Какую роль мог играть человек в длинном пиджаке, замеченный Фрэнком Райтом и умчавшийся в сером автомобиле? Послушаем специалиста, знающего методы преступного мира:
Намеченную жертву убийце показывает «человек-палец». Человек-палец знает только две вещи: лицо (необязательно даже имя) жертвы и лицо (имя необязательно) убийцы. Если человек-палец исправно выполнит свою роль, жертва будет уничтожена.
Судя по всему, человек-палец исправно выполнил первую часть задачи и доставил Освальда в своем сером автомобиле от дома на Норт-Бэкли-стрит в нужное место. И, может быть, не его вина, что жертва на этот раз оказалась неожиданно зубастой и опередила своего убийцу. Типпит успел извлечь пистолет из кобуры, но не успел воспользоваться им. Сценарий не сработал.
На сцене появляется полицейский
С точки зрения юридической у нас нет достаточных оснований для обвинения Типпита в участии в заговоре. С моральной точки зрения тоже неправомочно бросать тень на память погибшего человека, который не может оправдаться. Чтобы как-то сгладить возникающую неловкость, попробуем восстановить возможный ход событий, говоря не о нем, а о некоем условном полицейском Т.
Что мы знаем о нем? Очень немного. Жизнь у него была самая заурядная. Десять лет службы в полиции без повышения в чине. Доходы скромные, счет в банке – соответствующий. Подрабатывал по выходным, наблюдая за порядком в закусочной Остин. Был хорошим семьянином, ходил в церковь. Правда, член Комиссии Уоррена, Ален Даллес, спросил у начальника полиции Карри, справедливы ли слухи о замешанности полицейского Т. в наркотиках. Карри заявил, что слухи эти необоснованы.
И еще мы знаем, что у этого полицейского Т. был близкий приятель, которого звали Джек Руби.

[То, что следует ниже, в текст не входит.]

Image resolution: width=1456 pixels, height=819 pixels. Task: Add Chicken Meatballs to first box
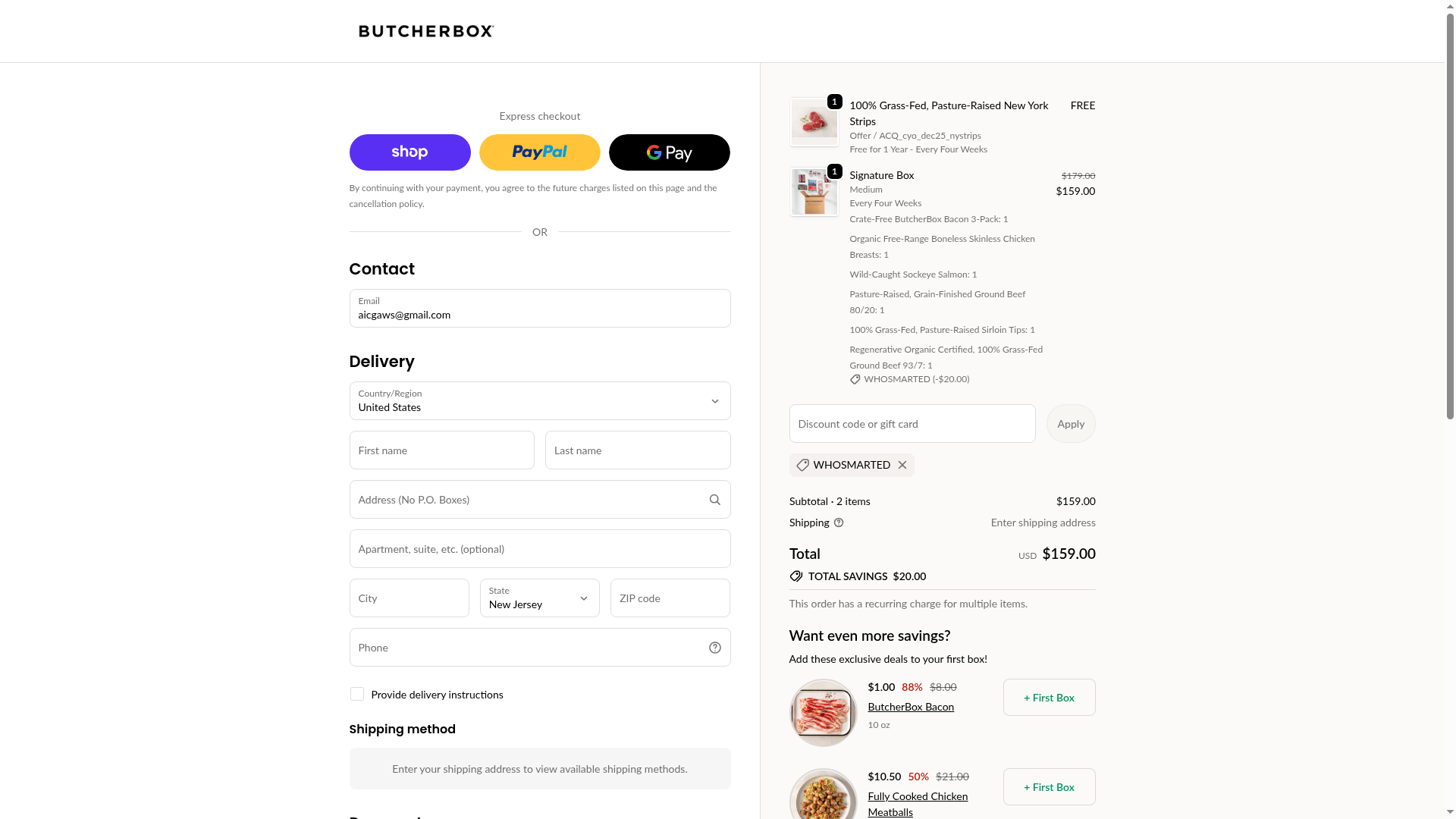pyautogui.click(x=1049, y=787)
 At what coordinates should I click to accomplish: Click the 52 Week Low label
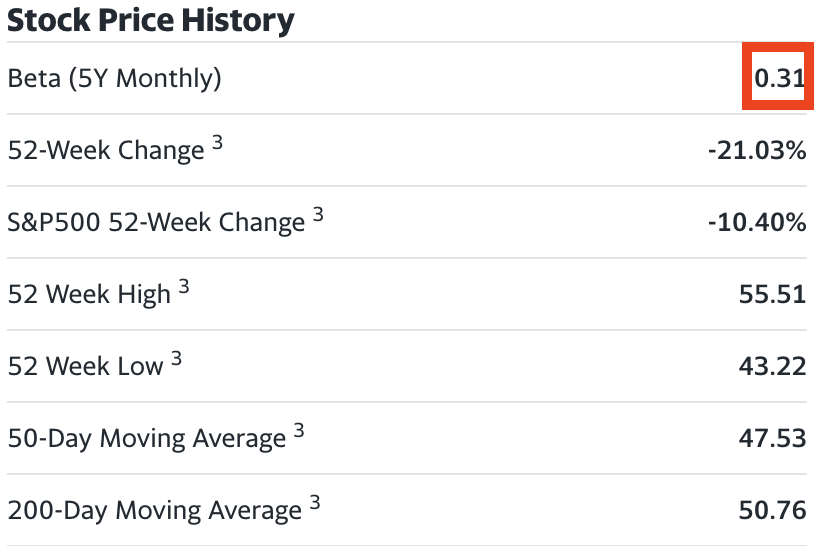tap(85, 366)
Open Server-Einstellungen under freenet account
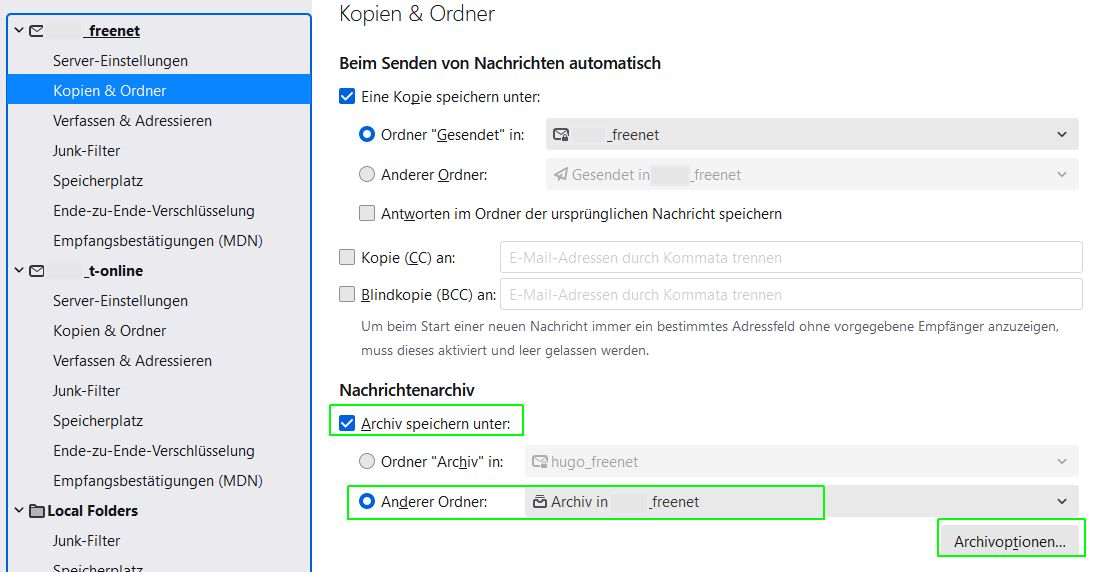This screenshot has width=1101, height=572. click(x=120, y=61)
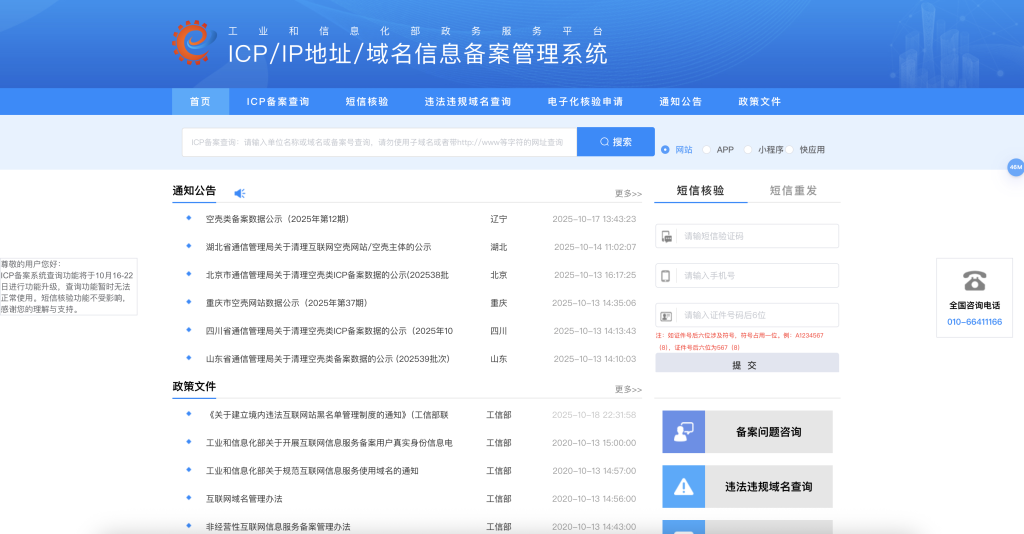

В свое время (в первой части) мы не задавались вопросом, почему именно Руби было приказано пожертвовать собой ради уничтожения Освальда. А ведь в мире синдиката царят свои правила, своя справедливость. И объяснение напрашивается само собой: эта «работа» была поручена Руби с самого начала, он провалил ее, не выполнил в требовавшийся момент, т. е. 22-го ноября, и был вынужден исправлять свою ошибку такой дорогой ценой, на глазах у всего света, 24-го.
Мы не знаем, какая сумма была выделена Руби на оплату исполнителей, но, судя по тем тысячам долларов, которыми были набиты его карманы 22–24 ноября 1963 года, деньги были отпущены немалые. Каким образом он должен был обрисовать задачу полицейскому Т.? Нет, не было никакой нужды говорить ему о заговоре на жизнь президента. (Да и знал ли об этом сам Руби?) Исполнителю опасного трюка в фильме не дают читать весь сценарий. Ему просто говорят: ты пробегаешь по крыше горящего дома и прыгаешь оттуда в бассейн. На этом твоя миссия кончается. Получаешь деньги – и до свиданья.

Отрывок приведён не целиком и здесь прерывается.